Default model build config will be used if no config is specified. |
--subprocess_debug <i> |
When --subprocess_statistics is
enabled, set the subprocess debug level to the value provided,
overriding the global setting. 0 disables, 2 shows all subprocess
activity. |
--subprocess_statistics |
Enable subprocess statistics
(memory/time), if the capability is available and it isn't globally
enabled. |
--preserve_tempfiles |
Preserve the temporary files
created by the model builder, as a debugging aid. |
--input_dir <dir> |
A directory, all of whose files
will be used in the model construction. Can be repeated. May be
specified with --input_files. |
--input_files <pat> |
A glob-style pattern describing
full pathnames to use in the model construction. May be specified with
--input_dir. Can be
repeated. (If you're not familiar with Unix, glob patterns are file
name patterns recognized by Unix shells. Consult your favorite Unix
documentation for details.) |
--file_type <t> |
The file type of the input. One
of the available readers. The
"raw" reader is not permitted. The "mat-json" reader is the default. |
--encoding <encoding> |
The encoding of the input. The
default is the appropriate default for the file type. |
--model_file <file> |
Location to save the created
model. The directory must already exist. Obligatory if
--save_as_default_model isn't specified. |
--save_as_default_model |
If the the task.xml file for the
task specifies the <default_model> element, save the model in the
specified location,
possibly overriding any existing model. |
The reader referenced in the --file_type
option may introduce additional options, which
are described here. These
additional options must follow the --file_type option.

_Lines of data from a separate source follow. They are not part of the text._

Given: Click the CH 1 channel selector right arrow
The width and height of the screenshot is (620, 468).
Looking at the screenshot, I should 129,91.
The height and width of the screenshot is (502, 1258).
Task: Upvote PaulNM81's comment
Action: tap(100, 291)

The particular training engine defined for the task in your task.xml
file will make available other command-line options. The command-line
options for the Carafe engine are described here. The examples below assume that
you're using the Carafe engine.
Let's say that you have several annotated documents in
/path/to/my/docs, and there are no other files in that directory.

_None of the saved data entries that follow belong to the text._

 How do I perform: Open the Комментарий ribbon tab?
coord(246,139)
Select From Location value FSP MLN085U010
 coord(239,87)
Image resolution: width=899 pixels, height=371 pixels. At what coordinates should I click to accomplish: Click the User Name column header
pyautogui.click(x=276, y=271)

Further, you have only one task, the task has no default model, and you
have a default
<model_config> in your task.xml file which contains
appropriate
settings for the engine, feature set and PSA training. The following
command would write your model to the file named "task_model" in the
current directory:
Unix:
% $MAT_PKG_HOME/bin/MATModelBuilder --input_dir /path/to/my/docs --model_file $PWD/task_model
Windows native:
> %MAT_PKG_HOME%\bin\MATModelBuilder.cmd --input_dir c:\path\to\my\docs --model_file %CD%\task_model
To make use of this model, you could pass it to MATEngine as the
value of the --tagger_model flag.
Let's say you have multiple tasks, and the one you want to use is
"Named Entity". Your documents are in the same place, but there are
other documents there too; fortunately, all the documents you want to
use end with '.json'. In addition, your documents have lots of really
odd person names in them, but you conveniently have a list of the names
you're looking for, and you've prepared a directory /path/to/my/lexicon
which contains a single file named NAMES which contains each of the
tokens of interest, like so:
Urbatz
Yuguwima
Florshin
Batywan
The task you're using has a default model. The following command
would save your model as the default:
Unix:
% $MAT_PKG_HOME/bin/MATModelBuilder --task "Named Entity" \
--input_files '/path/to/my/docs/*.json' \
--lexicon_dir /path/to/my/lexicon/ --save_as_default_model
Windows native:
> %MAT_PKG_HOME%\bin\MATModelBuilder.cmd --task "Named Entity" \
--input_files "c:\path\to\my\docs\*.json" \
--lexicon_dir c:\path\to\my\lexicon\ --save_as_default_model
Let's say we're in the same situation as example 2, except you only
want to build a model out of the files 100.json through 199.json, as
well as the files in /path/to/my/other/docs.
Unix:
% $MAT_PKG_HOME/bin/MATModelBuilder --task "Named Entity" \
--input_files '/path/to/my/docs/1[0-9][0-9].json' \
--input_dir /path/to/my/other/docs \
--lexicon_dir /path/to/my/lexicon/ --save_as_default_model
Windows native:
> %MAT_PKG_HOME%\bin\MATModelBuilder.cmd --task "Named Entity" \
--input_files "c:\path\to\my\docs\1[0-9][0-9].json" \
--input_dir c:\path\to\my\other/docs \
--lexicon_dir c:\path\to\my\lexicon\ --save_as_default_model
Let's say we're in the same situation as example 3, except the
documents are XML inline documents with the ".xml" suffix:
Unix:
% $MAT_PKG_HOME/bin/MATModelBuilder --task "Named Entity" \
--input_files '/path/to/my/docs/1[0-9][0-9].xml' \
--file_type xml-inline \
--input_dir /path/to/my/other/docs \
--lexicon_dir /path/to/my/lexicon/ --save_as_default_model
Windows native:
> %MAT_PKG_HOME%\bin\MATModelBuilder.cmd --task "Named Entity" \
--input_files "c:\path\to\my\docs\1[0-9][0-9].xml" \
--file_type xml-inline \
--input_dir c:\path\to\my\other\docs \
--lexicon_dir c:\path\to\my\lexicon\ --save_as_default_model
Let's say we're in the same situation as example 3, but we have a
non-default model configuration that we want to use:
Unix:
% $MAT_PKG_HOME/bin/MATModelBuilder --task "Named Entity"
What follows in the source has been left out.